Parliamentary elections were held in Nauru on 6 December 1980. As there were no political parties, all candidates ran as independents. The election was won by supporters of President Hammer DeRoburt, who re-elected him President on 9 December.

==Results==
Three prominent MPs lost their seats, Minister of Justice Leo Keke, former President Lagumot Harris and Roy Degoregore.

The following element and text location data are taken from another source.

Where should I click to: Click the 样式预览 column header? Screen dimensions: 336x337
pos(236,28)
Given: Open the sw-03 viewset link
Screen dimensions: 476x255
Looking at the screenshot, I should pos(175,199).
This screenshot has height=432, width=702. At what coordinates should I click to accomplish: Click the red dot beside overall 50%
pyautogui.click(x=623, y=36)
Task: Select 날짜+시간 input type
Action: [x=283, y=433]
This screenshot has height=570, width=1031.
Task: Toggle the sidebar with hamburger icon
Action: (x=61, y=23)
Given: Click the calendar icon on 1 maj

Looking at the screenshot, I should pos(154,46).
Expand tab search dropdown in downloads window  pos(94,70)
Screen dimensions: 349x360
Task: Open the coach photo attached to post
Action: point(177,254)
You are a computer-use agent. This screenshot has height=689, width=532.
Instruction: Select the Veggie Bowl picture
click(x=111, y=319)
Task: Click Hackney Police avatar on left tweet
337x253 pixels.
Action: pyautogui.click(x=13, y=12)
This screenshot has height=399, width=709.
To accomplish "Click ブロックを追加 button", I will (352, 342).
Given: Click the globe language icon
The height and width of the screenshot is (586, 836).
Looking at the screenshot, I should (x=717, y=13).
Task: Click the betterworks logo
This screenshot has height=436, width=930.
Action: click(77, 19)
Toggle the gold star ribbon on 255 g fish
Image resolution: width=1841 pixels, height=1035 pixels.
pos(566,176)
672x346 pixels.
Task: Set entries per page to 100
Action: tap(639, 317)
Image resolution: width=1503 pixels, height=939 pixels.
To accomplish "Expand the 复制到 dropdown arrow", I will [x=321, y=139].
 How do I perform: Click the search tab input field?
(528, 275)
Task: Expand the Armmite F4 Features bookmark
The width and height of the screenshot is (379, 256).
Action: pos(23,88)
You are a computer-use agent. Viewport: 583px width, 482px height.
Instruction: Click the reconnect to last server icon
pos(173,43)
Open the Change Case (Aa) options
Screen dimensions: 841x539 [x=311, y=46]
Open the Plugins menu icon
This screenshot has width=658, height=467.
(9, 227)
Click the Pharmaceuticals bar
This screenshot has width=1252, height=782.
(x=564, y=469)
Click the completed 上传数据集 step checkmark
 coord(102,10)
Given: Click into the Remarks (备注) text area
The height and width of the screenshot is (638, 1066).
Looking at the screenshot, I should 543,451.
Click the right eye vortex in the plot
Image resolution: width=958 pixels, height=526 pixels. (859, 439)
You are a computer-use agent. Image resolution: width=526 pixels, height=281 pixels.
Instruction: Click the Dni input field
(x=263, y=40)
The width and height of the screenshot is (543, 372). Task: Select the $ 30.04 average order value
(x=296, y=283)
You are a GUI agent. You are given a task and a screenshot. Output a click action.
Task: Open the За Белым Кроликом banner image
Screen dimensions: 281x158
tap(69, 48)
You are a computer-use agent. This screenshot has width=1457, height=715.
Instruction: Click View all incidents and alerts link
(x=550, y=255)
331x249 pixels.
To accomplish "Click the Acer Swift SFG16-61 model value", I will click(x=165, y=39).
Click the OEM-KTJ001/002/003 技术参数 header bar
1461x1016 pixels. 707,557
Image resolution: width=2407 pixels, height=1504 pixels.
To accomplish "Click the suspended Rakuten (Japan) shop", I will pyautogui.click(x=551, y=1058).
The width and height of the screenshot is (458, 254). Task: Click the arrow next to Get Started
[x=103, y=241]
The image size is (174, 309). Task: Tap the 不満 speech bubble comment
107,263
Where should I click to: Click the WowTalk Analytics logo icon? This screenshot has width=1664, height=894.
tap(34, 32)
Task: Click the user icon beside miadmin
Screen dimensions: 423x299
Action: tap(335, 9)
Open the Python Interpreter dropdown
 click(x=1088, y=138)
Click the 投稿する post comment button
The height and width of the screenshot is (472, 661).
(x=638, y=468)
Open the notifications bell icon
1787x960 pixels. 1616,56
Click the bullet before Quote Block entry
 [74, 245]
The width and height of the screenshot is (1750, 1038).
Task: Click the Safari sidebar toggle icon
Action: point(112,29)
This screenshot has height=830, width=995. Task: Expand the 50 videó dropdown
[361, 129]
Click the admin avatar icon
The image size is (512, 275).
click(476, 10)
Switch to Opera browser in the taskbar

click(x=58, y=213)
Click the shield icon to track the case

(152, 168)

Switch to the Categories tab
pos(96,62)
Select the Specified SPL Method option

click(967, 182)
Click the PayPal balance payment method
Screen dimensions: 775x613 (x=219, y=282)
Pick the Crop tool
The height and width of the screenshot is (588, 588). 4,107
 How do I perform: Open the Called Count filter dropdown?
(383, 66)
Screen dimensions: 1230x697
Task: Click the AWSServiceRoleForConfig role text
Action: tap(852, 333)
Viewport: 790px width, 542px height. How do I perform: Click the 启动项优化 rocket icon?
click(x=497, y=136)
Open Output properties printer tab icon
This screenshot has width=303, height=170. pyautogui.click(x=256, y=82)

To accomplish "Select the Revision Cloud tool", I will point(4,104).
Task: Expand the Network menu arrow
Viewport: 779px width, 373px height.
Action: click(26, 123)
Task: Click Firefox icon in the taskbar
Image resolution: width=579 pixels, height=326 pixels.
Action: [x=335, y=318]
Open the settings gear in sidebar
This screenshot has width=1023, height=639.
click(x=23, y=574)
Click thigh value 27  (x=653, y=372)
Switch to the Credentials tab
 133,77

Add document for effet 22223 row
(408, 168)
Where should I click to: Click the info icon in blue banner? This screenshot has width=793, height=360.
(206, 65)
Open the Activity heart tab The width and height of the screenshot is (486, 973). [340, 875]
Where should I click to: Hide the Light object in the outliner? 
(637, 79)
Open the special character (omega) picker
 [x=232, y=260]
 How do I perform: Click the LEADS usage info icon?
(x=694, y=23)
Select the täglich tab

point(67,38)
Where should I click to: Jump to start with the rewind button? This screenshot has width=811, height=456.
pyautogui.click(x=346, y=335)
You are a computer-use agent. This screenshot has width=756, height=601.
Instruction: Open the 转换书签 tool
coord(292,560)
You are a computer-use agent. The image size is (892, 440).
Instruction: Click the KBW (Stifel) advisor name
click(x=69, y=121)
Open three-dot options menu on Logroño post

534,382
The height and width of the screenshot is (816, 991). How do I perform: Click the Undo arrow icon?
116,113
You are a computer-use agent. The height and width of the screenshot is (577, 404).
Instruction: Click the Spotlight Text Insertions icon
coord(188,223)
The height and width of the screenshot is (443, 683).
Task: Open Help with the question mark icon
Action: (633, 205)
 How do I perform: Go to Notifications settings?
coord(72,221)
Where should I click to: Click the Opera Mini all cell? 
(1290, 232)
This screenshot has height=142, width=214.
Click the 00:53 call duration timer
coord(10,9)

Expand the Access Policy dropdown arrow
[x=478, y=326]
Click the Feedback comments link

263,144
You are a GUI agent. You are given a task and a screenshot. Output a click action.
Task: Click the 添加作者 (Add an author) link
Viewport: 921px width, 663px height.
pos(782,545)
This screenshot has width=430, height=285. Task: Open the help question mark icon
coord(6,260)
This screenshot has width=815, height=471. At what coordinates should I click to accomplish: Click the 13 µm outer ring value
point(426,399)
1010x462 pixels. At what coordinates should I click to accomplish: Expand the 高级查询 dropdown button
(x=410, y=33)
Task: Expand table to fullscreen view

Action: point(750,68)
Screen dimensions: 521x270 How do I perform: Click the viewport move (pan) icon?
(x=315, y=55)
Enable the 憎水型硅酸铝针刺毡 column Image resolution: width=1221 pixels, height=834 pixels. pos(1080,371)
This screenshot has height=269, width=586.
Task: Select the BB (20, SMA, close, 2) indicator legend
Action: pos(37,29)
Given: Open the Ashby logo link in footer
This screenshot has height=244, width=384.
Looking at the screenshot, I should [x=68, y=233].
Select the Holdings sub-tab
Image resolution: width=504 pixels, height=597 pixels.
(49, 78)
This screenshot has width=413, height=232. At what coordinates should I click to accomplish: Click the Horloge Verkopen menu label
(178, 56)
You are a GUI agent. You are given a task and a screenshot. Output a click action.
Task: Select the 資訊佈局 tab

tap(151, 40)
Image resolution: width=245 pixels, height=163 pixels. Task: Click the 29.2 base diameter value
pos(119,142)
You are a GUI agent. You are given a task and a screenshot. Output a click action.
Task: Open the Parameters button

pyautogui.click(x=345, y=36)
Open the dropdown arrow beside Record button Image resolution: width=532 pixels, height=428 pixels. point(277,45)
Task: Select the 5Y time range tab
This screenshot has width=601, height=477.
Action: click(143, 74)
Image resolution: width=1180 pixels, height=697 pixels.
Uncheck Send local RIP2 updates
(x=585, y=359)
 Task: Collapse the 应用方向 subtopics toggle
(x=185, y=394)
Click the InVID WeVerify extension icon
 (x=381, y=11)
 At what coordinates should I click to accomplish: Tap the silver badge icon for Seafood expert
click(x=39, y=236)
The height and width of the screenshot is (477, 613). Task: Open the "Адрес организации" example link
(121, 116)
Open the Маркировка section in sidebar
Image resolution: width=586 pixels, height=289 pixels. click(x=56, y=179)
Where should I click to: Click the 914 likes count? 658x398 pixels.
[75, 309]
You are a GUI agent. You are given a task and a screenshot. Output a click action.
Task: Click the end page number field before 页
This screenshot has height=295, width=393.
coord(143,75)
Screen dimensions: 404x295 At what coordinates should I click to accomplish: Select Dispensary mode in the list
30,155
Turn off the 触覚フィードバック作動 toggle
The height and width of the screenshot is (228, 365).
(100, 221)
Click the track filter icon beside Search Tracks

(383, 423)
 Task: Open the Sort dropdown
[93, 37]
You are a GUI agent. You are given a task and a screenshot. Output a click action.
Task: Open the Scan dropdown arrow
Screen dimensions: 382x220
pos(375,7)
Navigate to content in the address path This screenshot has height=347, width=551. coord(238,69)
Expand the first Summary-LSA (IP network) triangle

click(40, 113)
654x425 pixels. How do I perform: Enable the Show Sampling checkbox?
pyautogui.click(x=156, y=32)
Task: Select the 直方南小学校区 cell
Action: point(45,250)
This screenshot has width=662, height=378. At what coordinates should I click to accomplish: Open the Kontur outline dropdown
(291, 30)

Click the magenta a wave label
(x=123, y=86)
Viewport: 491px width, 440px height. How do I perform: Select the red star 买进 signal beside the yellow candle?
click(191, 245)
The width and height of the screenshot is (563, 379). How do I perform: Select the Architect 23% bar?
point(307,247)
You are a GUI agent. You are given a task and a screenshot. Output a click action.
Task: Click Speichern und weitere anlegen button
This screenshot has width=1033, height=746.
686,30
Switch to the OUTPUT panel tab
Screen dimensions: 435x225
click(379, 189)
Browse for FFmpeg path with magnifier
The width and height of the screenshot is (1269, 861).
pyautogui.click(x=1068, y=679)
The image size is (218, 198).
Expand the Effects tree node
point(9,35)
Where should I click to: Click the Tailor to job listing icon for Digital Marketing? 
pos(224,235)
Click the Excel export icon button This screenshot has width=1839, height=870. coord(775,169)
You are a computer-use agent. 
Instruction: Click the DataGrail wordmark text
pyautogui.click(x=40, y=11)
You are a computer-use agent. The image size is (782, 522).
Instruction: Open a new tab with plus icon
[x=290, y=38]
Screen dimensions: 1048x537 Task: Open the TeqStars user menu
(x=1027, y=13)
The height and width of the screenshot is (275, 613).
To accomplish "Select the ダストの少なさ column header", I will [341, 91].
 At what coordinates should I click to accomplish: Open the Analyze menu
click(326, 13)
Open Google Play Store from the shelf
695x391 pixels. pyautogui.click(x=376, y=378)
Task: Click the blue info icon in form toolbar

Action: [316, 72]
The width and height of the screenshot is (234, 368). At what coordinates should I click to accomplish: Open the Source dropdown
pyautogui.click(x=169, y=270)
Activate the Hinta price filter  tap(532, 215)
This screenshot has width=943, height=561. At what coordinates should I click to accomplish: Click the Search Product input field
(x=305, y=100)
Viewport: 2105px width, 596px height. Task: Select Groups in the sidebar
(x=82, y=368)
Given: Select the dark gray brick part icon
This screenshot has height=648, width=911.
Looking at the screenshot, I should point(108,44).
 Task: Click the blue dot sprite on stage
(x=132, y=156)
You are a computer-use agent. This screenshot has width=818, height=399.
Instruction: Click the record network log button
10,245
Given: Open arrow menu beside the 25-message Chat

| Party |  | Votes | % | Seats |
|  | Independents | 1,540 | 100.00 | 18 |
| Total |  | 1,540 | 100.00 | 18 |
| Valid votes |  | 1,540 | 97.04 |  |
| Invalid/blank votes |  | 47 | 2.96 |  |
| Total votes |  | 1,587 | 100.00 |  |
Source: Gazette, Nohlen et al.

===By constituency===

| Constituency | Candidate | Votes | Notes |
| Aiwo | René Harris | 142.7 | Elected |
| Libokomedo David Agir | 105.816 | Elected |
| Samuel Tsitsi | 98.55 |  |
| Reginald Akiri | 80.85 |  |
| Pamela Ebotsina Scriven | 70.9 |  |
| August Detonga Deiye | 67.133 |  |
| Invalid/blank votes | 4 |  |
| Total votes cast | 235 |  |
| Anabar | David Peter Gadaraoa | — | Elected unopposed |
| Obeira Menke | — | Elected unopposed |
| Anetan | Lawrence Stephen | 109.666 | Elected |
| Adago Deinuwea Bucky Ika | 102.083 | Elected |
| Roy Degoregore | 94.833 |  |
| Vassal Gadoengin | 68.416 |  |
| Invalid/blank votes | 10 |  |
| Total votes cast | 190 |  |
| Boe | Hammer DeRoburt | 124.333 | Elected |
| Kenas Aroi | 100.833 | Elected |
| Yeru Boronga Uera | 60.416 |  |
| Frank Randolph Smith | 58.166 |  |
| Invalid/blank votes | 1 |  |
| Total votes cast | 166 |  |
| Buada | Reuben Kun | 100.833 | Elected |
| Totouwa Depaune | 86.416 | Elected |
| Alec Hindmarsh Stephen | 70 |  |
| Deang Detabene | 61.5 |  |
| Invalid/blank votes | 3 |  |
| Total votes cast | 156 |  |
| Meneng | Robert Eoe | 137.725 | Elected |
| James Ategan Bop | 107.964 | Elected |
| Frank Sinatra Jannecke Canon | 104.327 |  |
| Paul Denabawa Jeremiah | 81.285 |  |
| Christmas Denimidaoao Bam | 70.242 |  |
| David Audi Areyemago Dabwido | 69.136 |  |
| Lucas Janoa Depoudu | 68.939 |  |
| Alec Dogaben Jimrock Harris | 67.021 |  |
| Invalid/blank votes | 6 |  |
| Total votes cast | 266 |  |
| Ubenide | Buraro Detudamo | 202.716 | Elected |
| Bernard Dowiyogo | 187.9 | Elected |
| Kennan Adeang | 169.25 | Elected |
| Derog Gioura | 153.6 | Elected |
| Lagumot Harris | 143.083 |  |
| Joseph Laben Hiram | 98.95 |  |
| Invalid/blank votes | 20 |  |
| Total votes cast | 410 |  |
| Yaren | Joseph Detsimea Audoa | 96.683 | Elected |
| Pres Nimes Ekwona | 81.483 | Elected |
| Leo Keke | 66.183 |  |
| Alfred Derangdedage Dick | 59.1 |  |
| De-Gabwinare Jacob | 45.8 |  |
| John Binono Willis | 45.2 |  |
| Invalid/blank votes | 3 |  |
| Total votes cast | 164 |  |
Source: Government Gazette

==Aftermath==
The newly elected Parliament convened on 9 December. David Gadaroa was re-elected as Speaker, with James Ategan Bop re-elected as Deputy Speaker. Hammer DeRoburt was elected President unopposed after the only other nominee declined to participate. He appointed a new government with Kenas Aroi as Minister for Finance, Joseph Detsimea Audoa as Minister for Justice, Buraro Detudamo as Minister for Works and Minister Assisting the President and Lawrence Stephen as Minister for Education and Health.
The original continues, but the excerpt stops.